_EXTRACTO DE LÍNEAS_:
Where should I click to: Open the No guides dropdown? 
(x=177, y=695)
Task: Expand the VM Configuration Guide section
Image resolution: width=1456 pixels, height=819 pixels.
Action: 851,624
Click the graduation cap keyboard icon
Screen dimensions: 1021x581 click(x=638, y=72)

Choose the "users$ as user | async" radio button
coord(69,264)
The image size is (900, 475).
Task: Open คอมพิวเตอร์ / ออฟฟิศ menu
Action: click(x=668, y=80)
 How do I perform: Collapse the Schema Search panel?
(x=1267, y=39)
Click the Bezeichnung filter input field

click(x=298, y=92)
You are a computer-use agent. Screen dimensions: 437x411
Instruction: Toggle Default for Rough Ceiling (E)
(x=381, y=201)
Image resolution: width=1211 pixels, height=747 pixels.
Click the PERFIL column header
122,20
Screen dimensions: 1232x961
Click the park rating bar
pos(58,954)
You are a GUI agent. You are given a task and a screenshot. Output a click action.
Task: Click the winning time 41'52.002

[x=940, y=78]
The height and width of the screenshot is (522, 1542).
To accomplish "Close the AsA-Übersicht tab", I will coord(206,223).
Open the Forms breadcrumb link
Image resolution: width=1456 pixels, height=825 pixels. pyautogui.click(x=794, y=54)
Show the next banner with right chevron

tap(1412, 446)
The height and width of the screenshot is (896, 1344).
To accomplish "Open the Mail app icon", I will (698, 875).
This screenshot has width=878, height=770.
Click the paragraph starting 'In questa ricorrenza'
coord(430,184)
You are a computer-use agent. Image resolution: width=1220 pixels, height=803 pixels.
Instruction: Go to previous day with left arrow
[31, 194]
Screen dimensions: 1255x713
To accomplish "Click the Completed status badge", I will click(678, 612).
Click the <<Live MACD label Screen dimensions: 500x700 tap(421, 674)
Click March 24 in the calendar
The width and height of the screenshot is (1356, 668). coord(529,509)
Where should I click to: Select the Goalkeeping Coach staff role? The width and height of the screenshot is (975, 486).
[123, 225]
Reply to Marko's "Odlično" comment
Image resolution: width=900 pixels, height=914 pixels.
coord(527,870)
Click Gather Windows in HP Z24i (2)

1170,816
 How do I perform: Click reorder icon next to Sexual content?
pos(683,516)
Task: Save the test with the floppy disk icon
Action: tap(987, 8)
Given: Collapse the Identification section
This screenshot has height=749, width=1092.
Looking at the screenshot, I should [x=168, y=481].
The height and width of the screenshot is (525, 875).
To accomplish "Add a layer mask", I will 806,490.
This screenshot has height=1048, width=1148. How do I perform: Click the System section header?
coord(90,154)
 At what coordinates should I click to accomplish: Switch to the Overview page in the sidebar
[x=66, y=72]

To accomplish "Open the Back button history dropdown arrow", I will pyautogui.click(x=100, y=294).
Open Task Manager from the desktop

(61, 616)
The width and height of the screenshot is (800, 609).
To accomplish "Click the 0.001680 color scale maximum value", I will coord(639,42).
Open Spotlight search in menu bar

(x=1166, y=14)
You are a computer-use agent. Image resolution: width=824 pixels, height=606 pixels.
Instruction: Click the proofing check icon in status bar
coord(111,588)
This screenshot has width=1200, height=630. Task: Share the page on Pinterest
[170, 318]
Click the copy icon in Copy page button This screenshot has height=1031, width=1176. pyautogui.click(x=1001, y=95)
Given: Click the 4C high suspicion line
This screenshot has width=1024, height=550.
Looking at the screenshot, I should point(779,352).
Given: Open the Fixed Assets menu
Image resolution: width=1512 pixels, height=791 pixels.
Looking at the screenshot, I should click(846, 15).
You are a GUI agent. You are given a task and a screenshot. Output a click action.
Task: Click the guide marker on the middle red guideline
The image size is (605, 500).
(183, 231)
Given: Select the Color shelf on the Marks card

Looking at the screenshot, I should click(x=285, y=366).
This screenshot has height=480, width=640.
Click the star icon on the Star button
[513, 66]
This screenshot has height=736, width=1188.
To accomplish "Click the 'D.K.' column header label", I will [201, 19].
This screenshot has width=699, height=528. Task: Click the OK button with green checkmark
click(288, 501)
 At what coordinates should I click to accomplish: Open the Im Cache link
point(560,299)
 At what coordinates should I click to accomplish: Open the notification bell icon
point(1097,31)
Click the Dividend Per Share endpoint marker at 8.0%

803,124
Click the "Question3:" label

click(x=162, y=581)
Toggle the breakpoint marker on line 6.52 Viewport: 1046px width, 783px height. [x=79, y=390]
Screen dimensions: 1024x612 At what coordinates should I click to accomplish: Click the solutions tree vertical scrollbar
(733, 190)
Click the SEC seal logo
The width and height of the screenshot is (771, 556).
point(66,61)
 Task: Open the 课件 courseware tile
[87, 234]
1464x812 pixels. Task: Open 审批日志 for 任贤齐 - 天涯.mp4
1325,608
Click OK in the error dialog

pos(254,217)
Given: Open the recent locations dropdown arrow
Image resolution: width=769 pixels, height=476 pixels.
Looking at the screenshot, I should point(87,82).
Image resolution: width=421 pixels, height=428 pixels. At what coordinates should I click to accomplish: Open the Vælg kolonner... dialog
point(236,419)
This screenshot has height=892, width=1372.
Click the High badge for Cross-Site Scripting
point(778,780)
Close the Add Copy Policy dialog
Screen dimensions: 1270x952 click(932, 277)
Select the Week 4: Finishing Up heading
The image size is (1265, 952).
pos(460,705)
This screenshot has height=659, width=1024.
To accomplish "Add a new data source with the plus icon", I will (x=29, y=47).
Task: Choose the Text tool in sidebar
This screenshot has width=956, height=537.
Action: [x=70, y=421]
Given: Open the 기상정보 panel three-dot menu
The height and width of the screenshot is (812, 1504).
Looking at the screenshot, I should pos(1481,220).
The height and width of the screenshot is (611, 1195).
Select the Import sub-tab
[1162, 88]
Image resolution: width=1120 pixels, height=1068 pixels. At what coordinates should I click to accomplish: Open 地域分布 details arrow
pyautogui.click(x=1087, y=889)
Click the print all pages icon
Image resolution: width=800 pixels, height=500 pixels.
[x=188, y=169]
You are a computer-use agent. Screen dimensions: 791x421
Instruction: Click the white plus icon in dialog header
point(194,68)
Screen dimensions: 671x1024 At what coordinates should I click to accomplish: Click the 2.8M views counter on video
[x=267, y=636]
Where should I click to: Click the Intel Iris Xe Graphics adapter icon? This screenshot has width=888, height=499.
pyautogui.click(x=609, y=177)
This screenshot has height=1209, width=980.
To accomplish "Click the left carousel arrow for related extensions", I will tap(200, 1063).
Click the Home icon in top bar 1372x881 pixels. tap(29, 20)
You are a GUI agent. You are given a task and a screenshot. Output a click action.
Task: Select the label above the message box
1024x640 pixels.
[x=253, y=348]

_DESCRIPCIÓN DEL PROBLEMA_:
Renombre "Goalkeeping Coach" como "Fitness Coach" y reproduzca todas las líneas anteriores, dejando el resto sin cambios.

_RESPUESTA A LA TAREA_:
Where should I click to: Open the No guides dropdown? 
(x=177, y=695)
Task: Expand the VM Configuration Guide section
Image resolution: width=1456 pixels, height=819 pixels.
Action: 851,624
Click the graduation cap keyboard icon
Screen dimensions: 1021x581 click(x=638, y=72)

Choose the "users$ as user | async" radio button
coord(69,264)
The image size is (900, 475).
Task: Open คอมพิวเตอร์ / ออฟฟิศ menu
Action: click(x=668, y=80)
 How do I perform: Collapse the Schema Search panel?
(x=1267, y=39)
Click the Bezeichnung filter input field

click(x=298, y=92)
You are a computer-use agent. Screen dimensions: 437x411
Instruction: Toggle Default for Rough Ceiling (E)
(x=381, y=201)
Image resolution: width=1211 pixels, height=747 pixels.
Click the PERFIL column header
122,20
Screen dimensions: 1232x961
Click the park rating bar
pos(58,954)
You are a GUI agent. You are given a task and a screenshot. Output a click action.
Task: Click the winning time 41'52.002

[x=940, y=78]
The height and width of the screenshot is (522, 1542).
To accomplish "Close the AsA-Übersicht tab", I will coord(206,223).
Open the Forms breadcrumb link
Image resolution: width=1456 pixels, height=825 pixels. pyautogui.click(x=794, y=54)
Show the next banner with right chevron

tap(1412, 446)
The height and width of the screenshot is (896, 1344).
To accomplish "Open the Mail app icon", I will (698, 875).
This screenshot has width=878, height=770.
Click the paragraph starting 'In questa ricorrenza'
coord(430,184)
You are a computer-use agent. Image resolution: width=1220 pixels, height=803 pixels.
Instruction: Go to previous day with left arrow
[31, 194]
Screen dimensions: 1255x713
To accomplish "Click the Completed status badge", I will click(678, 612).
Click the <<Live MACD label Screen dimensions: 500x700 tap(421, 674)
Click March 24 in the calendar
The width and height of the screenshot is (1356, 668). coord(529,509)
Where should I click to: Select the Fitness Coach staff role? The width and height of the screenshot is (975, 486).
[123, 225]
Reply to Marko's "Odlično" comment
Image resolution: width=900 pixels, height=914 pixels.
coord(527,870)
Click Gather Windows in HP Z24i (2)

1170,816
 How do I perform: Click reorder icon next to Sexual content?
pos(683,516)
Task: Save the test with the floppy disk icon
Action: tap(987, 8)
Given: Collapse the Identification section
This screenshot has height=749, width=1092.
Looking at the screenshot, I should [x=168, y=481].
The height and width of the screenshot is (525, 875).
To accomplish "Add a layer mask", I will 806,490.
This screenshot has height=1048, width=1148. How do I perform: Click the System section header?
coord(90,154)
 At what coordinates should I click to accomplish: Switch to the Overview page in the sidebar
[x=66, y=72]

To accomplish "Open the Back button history dropdown arrow", I will pyautogui.click(x=100, y=294).
Open Task Manager from the desktop

(61, 616)
The width and height of the screenshot is (800, 609).
To accomplish "Click the 0.001680 color scale maximum value", I will coord(639,42).
Open Spotlight search in menu bar

(x=1166, y=14)
You are a computer-use agent. Image resolution: width=824 pixels, height=606 pixels.
Instruction: Click the proofing check icon in status bar
coord(111,588)
This screenshot has width=1200, height=630. Task: Share the page on Pinterest
[170, 318]
Click the copy icon in Copy page button This screenshot has height=1031, width=1176. pyautogui.click(x=1001, y=95)
Given: Click the 4C high suspicion line
This screenshot has width=1024, height=550.
Looking at the screenshot, I should point(779,352).
Given: Open the Fixed Assets menu
Image resolution: width=1512 pixels, height=791 pixels.
Looking at the screenshot, I should click(846, 15).
You are a GUI agent. You are given a task and a screenshot. Output a click action.
Task: Click the guide marker on the middle red guideline
The image size is (605, 500).
(183, 231)
Given: Select the Color shelf on the Marks card

Looking at the screenshot, I should click(x=285, y=366).
This screenshot has height=480, width=640.
Click the star icon on the Star button
[513, 66]
This screenshot has height=736, width=1188.
To accomplish "Click the 'D.K.' column header label", I will [201, 19].
This screenshot has width=699, height=528. Task: Click the OK button with green checkmark
click(288, 501)
 At what coordinates should I click to accomplish: Open the Im Cache link
point(560,299)
 At what coordinates should I click to accomplish: Open the notification bell icon
point(1097,31)
Click the Dividend Per Share endpoint marker at 8.0%

803,124
Click the "Question3:" label

click(x=162, y=581)
Toggle the breakpoint marker on line 6.52 Viewport: 1046px width, 783px height. [x=79, y=390]
Screen dimensions: 1024x612 At what coordinates should I click to accomplish: Click the solutions tree vertical scrollbar
(733, 190)
Click the SEC seal logo
The width and height of the screenshot is (771, 556).
point(66,61)
 Task: Open the 课件 courseware tile
[87, 234]
1464x812 pixels. Task: Open 审批日志 for 任贤齐 - 天涯.mp4
1325,608
Click OK in the error dialog

pos(254,217)
Given: Open the recent locations dropdown arrow
Image resolution: width=769 pixels, height=476 pixels.
Looking at the screenshot, I should point(87,82).
Image resolution: width=421 pixels, height=428 pixels. At what coordinates should I click to accomplish: Open the Vælg kolonner... dialog
point(236,419)
This screenshot has height=892, width=1372.
Click the High badge for Cross-Site Scripting
point(778,780)
Close the Add Copy Policy dialog
Screen dimensions: 1270x952 click(932, 277)
Select the Week 4: Finishing Up heading
The image size is (1265, 952).
pos(460,705)
This screenshot has height=659, width=1024.
To accomplish "Add a new data source with the plus icon", I will (x=29, y=47).
Task: Choose the Text tool in sidebar
This screenshot has width=956, height=537.
Action: [x=70, y=421]
Given: Open the 기상정보 panel three-dot menu
The height and width of the screenshot is (812, 1504).
Looking at the screenshot, I should pos(1481,220).
The height and width of the screenshot is (611, 1195).
Select the Import sub-tab
[1162, 88]
Image resolution: width=1120 pixels, height=1068 pixels. At what coordinates should I click to accomplish: Open 地域分布 details arrow
pyautogui.click(x=1087, y=889)
Click the print all pages icon
Image resolution: width=800 pixels, height=500 pixels.
[x=188, y=169]
You are a computer-use agent. Screen dimensions: 791x421
Instruction: Click the white plus icon in dialog header
point(194,68)
Screen dimensions: 671x1024 At what coordinates should I click to accomplish: Click the 2.8M views counter on video
[x=267, y=636]
Where should I click to: Click the Intel Iris Xe Graphics adapter icon? This screenshot has width=888, height=499.
pyautogui.click(x=609, y=177)
This screenshot has height=1209, width=980.
To accomplish "Click the left carousel arrow for related extensions", I will tap(200, 1063).
Click the Home icon in top bar 1372x881 pixels. tap(29, 20)
You are a GUI agent. You are given a task and a screenshot. Output a click action.
Task: Select the label above the message box
1024x640 pixels.
[x=253, y=348]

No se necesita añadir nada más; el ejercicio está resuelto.